PROMPT -
Please pull out every line of the records below that contains the string "screenshot". Case counts.

EXTRACTED INFORMATION -
- - - -
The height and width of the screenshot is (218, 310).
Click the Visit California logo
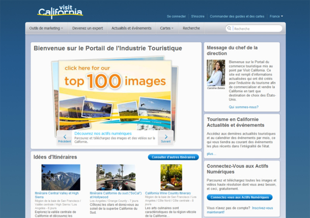[x=60, y=11]
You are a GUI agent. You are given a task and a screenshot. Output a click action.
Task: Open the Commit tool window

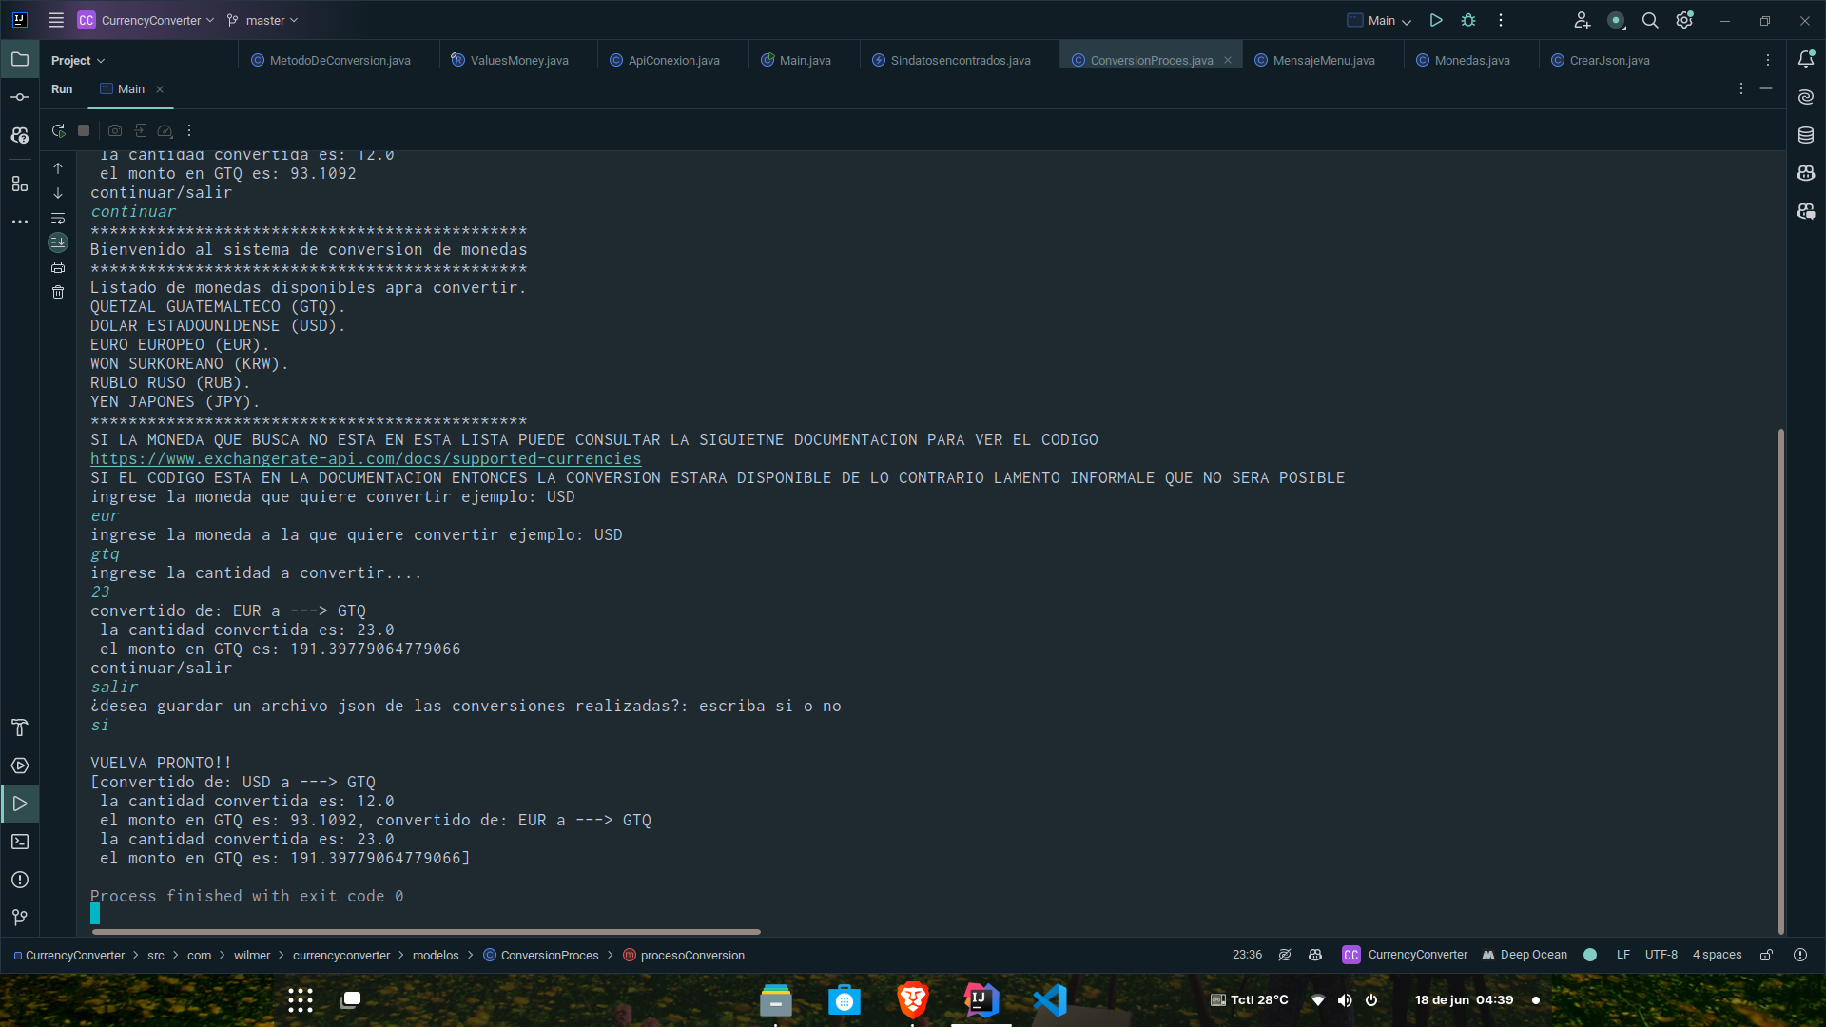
- - - -
ANSWER FOR THE TASK -
The height and width of the screenshot is (218, 310).
You are a GUI agent. You are given a task and a screenshot. Output a click action.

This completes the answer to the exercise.